*Objectifs*
A. Indiquez si chacune de ces affirmations concorde avec l’entretien sur le film : (i) des auditions ont été organisées pour le rôle de Sophie ; (ii) la personne interrogée et Marie-Evelyne faisaient partie de la même ligue d’improvisation à Sherbrooke ; (iii) la scène du feu de pierre a été entièrement improvisée. Répondez à chacune par oui ou par non en citant mot pour mot le passage de l’entretien qui tranche.
B. Poursuivez l’entretien sur le film à partir de sa dernière phrase.

Si j’avais fait un casting la question se serait posée. Mais j’avais déjà Marie-Evelyne en tête en écrivant Sophie. Il n’y a donc pas eu d’auditions. Mais c’est intéressant... et d’ailleurs, au moment des répétitions, je le regardais en me disant “Qu’est ce qu’elle est bonne...” avant de me dire qu’il fallait que j’arrête de la regarder car on ne la verrait presque pas dans le film. Je regardais donc ailleurs, ce qui me permettait de plus me concentrer sur sa voix. (...) Il a fallu cibler certaines choses. Lors de la scène de relation sexuelle, on n’entend que sa voix... or, dans ce genre de relation, la sonorité des cris peut être aussi bien proche de la souffrance que du plaisir. Nous avons donc dû être particulièrement précis avec certains détails.
(...)
Et pourquoi avoir pensé à elle dès le début?
Je la connais depuis un moment car on faisait partie de la même ligue d’improvisation à Sherbrooke. On ne se connaissait pas tant que ça mais je l’ai revue dans une pièce de théâtre et je l’avais trouvé très bonne. Elle a un beau charisme, elle est aussi très belle. C’est une femme très décidée, mais elle est aussi capable d’aller chercher une certaine vulnérabilité. J’ai donc vraiment pensé à elle en construisant le personnage de Sophie.
Et en même temps, elle a une légèreté, une vitalité...
Exact!
Je pense que pour le rôle, c’est important! D’ailleurs, contrairement à ce qu’on disait tout à l’heure, on la voit au début du film avec ses ballons derrière elle. On prend le temps de la voir, de s'imprégner d’elle, de sa fraîcheur...
Il fallait comme vous le dites que le film ne soit pas trop dense tout le temps, qu’il y ait des moments de légèreté, d’humour. Comme elle a fait de l’impro je savais qu’elle était capable d’être drôle, d’être spontanée. C’est aussi le cas des autres acteurs d’ailleurs. Ils ont tous fait de l’impro. La scène du feu de pierre c’était assez facile pour eux car ils étaient capables d’aller chercher cette spontanéité.
Mais par contre, cette scène là est improvisée?
Non. En fait, elle est pratiquement écrite en entier mais je me suis aperçu que les gags que j’avais écrits passaient plus ou moins bien. On a donc improvisé quelques gags. (...)

*Données brutes*
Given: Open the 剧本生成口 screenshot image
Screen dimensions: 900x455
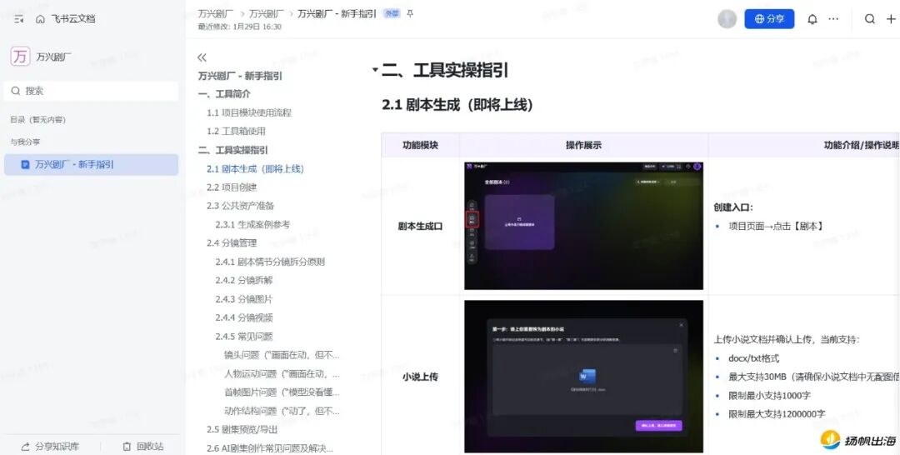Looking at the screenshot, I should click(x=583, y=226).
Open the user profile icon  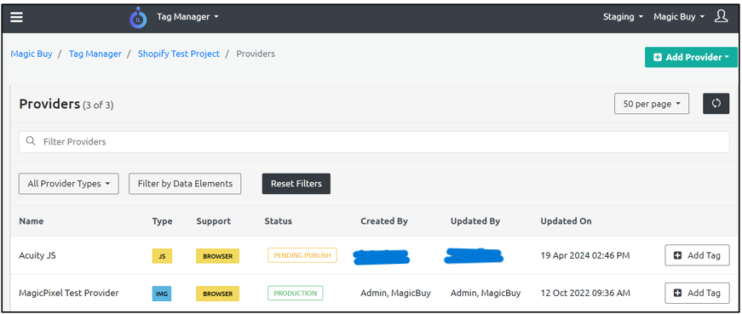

*Réponses finales*
A.
(i) Non : « Il n’y a donc pas eu d’auditions. »
(ii) Oui : « on faisait partie de la même ligue d’improvisation à Sherbrooke »
(iii) Non : « elle est pratiquement écrite en entier »

B.
Nous allons maintenant passer au sujet du film, qui est l’excision. Qu’est-ce qui vous a donné envie de parler de ce sujet. Vous êtes un homme, québécois de surcroit... a priori ce sujet est très loin de vous?
Je me fais souvent dire ça: “Tu es un gars, tu es blanc, tu es né au Québec... pourquoi tu parles d’excision?”. Mais pourquoi Kim Nguyen est allé faire Rebelle?
Mais quelque chose vous a poussé tout de même?
Je pense que ce sujet m’a toujours horrifié et fasciné. Qu’on fasse ça à des femmes de façon systématique, j’ai toujours trouvé ça révoltant. Le déclencheur a été le livre d’Ayaan Hirsi Ali, Ma vie rebelle. C’est une Somalienne qui a été excisée et qui a été élue députée au Pays-Bas. (...) En lisant la partie dans laquelle elle parle de son excision j’ai été troublée. Je pense que c’est à partir de ce moment que j’ai eu l’idée d’avoir un personnage ayant subi ça. Mais j’aurais eu de la difficulté à situer l’histoire en Afrique, je me serais senti imposteur. J’ai donc décidé de le faire avec mes référents culturels. En prenant un personnage qui a été excisé à quatre ans et qui est venu ensuite à Montréal, je montrais aussi que l’excision est un problème mondial. Il y a des filles excisées partout. Une étude faite en 2007 stipulait qu’il y avait 50.000 femmes excisées en France.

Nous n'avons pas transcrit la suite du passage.